Musica Straßburg: John Adams' Oratorium
Vor drei Jahren in Los Angeles uraufgeführt, wird das erste Oratorium des Amerikaners John Adams bereits mit den Passionen von Johann Sebastian Bach verglichen. Am Sonntag wurde das gut zweistündige Werk im Rahmen des Festivals Musica in Straßburg aufgeführt.
Formal wird der 1947 in Worcester, Massachusetts, geborene Amerikaner John Adams noch immer den Vertretern der Minimalmusik zugerechnet, obwohl er den von Steve Reich und Philip Glass geprägten Klangkosmos längst hinter sich gelassen hat. John Adams greift auf die Ansätze der Minimalmusik zurück, wenn es in sein musikalisches Konzept passt. Er schöpft aber auch aus der Klangsprache der Romantik, lässt klar erkennen, dass er mit den Beatles, der Pop- und Rockmusik der 1960er-Jahre aufgewachsen ist.
Adams war immer auch ein politischer Komponist im Geist jener Zeit, hat in seiner Studienzeit mit der Diskrepanz zwischen der Abkehr der klassischen Musik von der Tonalität und der sinnlichen Lust der Rockmusik gekämpft. Mit dem im Mai 2012 in Los Angeles uraufgeführten Oratorium »The Gospel According to the Other Mary« hat der 68-Jährige eine musikalische Brücke in eine ganz andere Richtung geschlagen. Er hat sich von Bach und der musikalischen Form seiner Passionen inspirieren lassen und wie er die erzählenden Momente, die Worte Jesu, in den Schoß von drei als Einheit auftretenden Countertenören gelegt.
Wie Bachs Fugen
In sein Oratorium, das die Geschichte der letzten zwei Wochen im Leben Jesu aus der Sicht der Geschwister Maria-Magdalena, Martha und Lazarus erzählt, hat Adams alles hineingelegt, was ihn musikalisch geprägt hat. Ganze Passagen frönen der Minimalmusik, der Chor agiert kraftvoll und stimmgewaltig. Dazwischen blitzen zarte Arien auf, musikalische Figuren, die an Bachs Fugen erinnern. Das stets präsente Schlagwerk peitscht die Musik vorwärts, explodiert in der Kreuzigungsszene in einer wilden Eruption. Das Werk steht unter einer vibrierenden Spannung, die gleichermaßen fesselt und beeindruckt.

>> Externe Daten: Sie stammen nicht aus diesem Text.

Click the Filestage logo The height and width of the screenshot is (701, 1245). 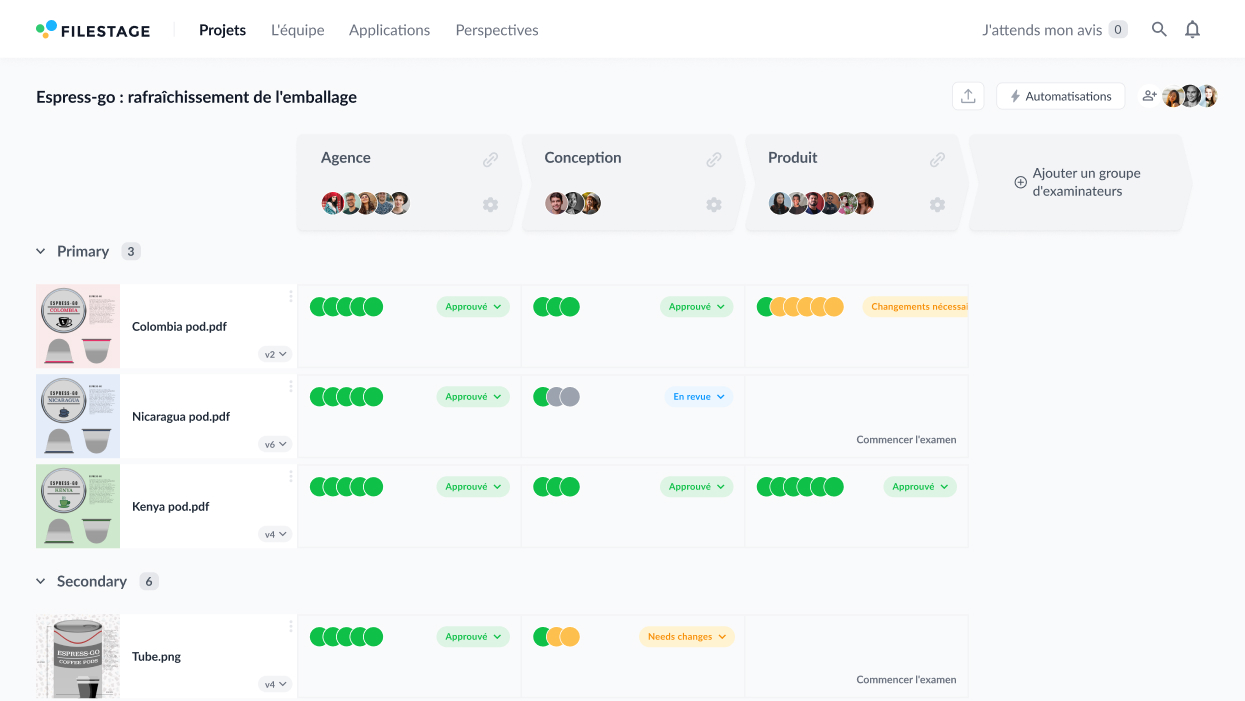point(93,30)
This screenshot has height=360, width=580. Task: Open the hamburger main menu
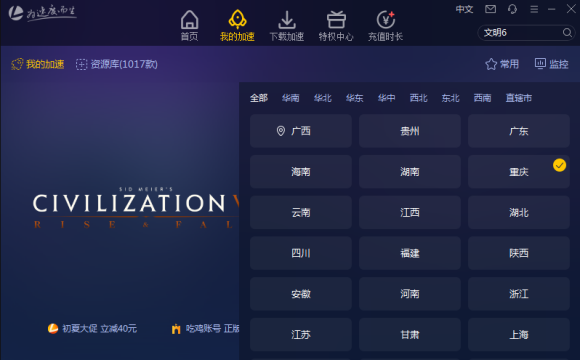[x=534, y=9]
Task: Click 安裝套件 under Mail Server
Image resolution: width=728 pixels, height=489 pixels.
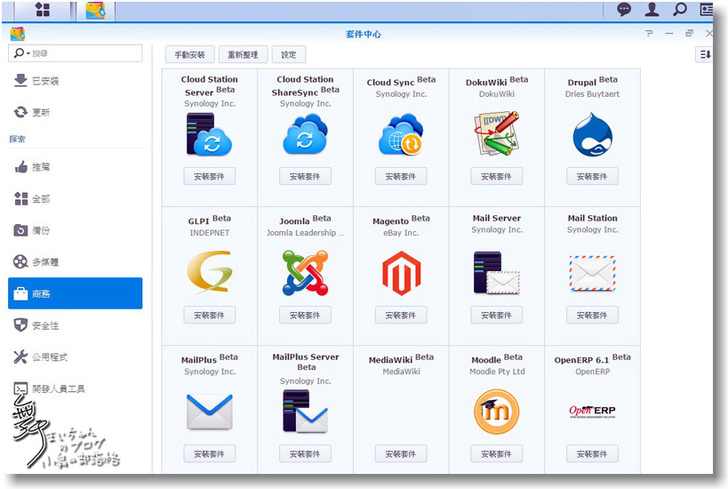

Das Libretto stammt wieder aus der Feder des Regisseurs Peter Sellars, der neben Bibelpassagen auch Texte von Dorothy Day, Primo Levi, Hildegard von Bingen und anderen eingeknüpft hat. Die am Sonntag im Rahmen von Musica in Straßburg aufgeführte Produktion mit dem Chor und dem Orchester des niederländischen Radios, ist die erste in Europa entstandene Fassung überhaupt.
Bei den Solostimmen greift sie bis auf eine Ausnahme auf die Akteure der Uraufführung zurück.
Kraftvoller Tenor
Mezzosopranistin Patricia Bardon ist mit einer kaum zu überhörenden Leidenschaft wieder in die Rolle der Maria-Magdalena geschlüpft. Russel Thomas verleiht mit einem ungemein kraftvollen Tenor dem von Jesus wiedererweckten Lazarus Stimme und Ausdruck. Die Rolle von Martha wird von Lindsay Ammann ausgefüllt. Hinzu kommen die drei Countertenöre Daniel Bubeck, Brian Cummings und Nathan Medley.
Dirigent Markus Stenz führt mit sicherer Hand den Zauberstab, der die rund 150 Akteure der Aufführung zu einer musikalischen Höchstleistung antreibt.
Das Publikum im Straßburger Kongresszentrum erlebt eine aufwühlende, bisweilen rauschhaft auftrumpfende Aufführung, die es spürbar begeistert und deutlich erkennen lässt, warum das Werk im vergangenen Jahr nur haarscharf an der Verleihung des Pulitzer-Preises der Sparte Musik vorbei geschrammt ist.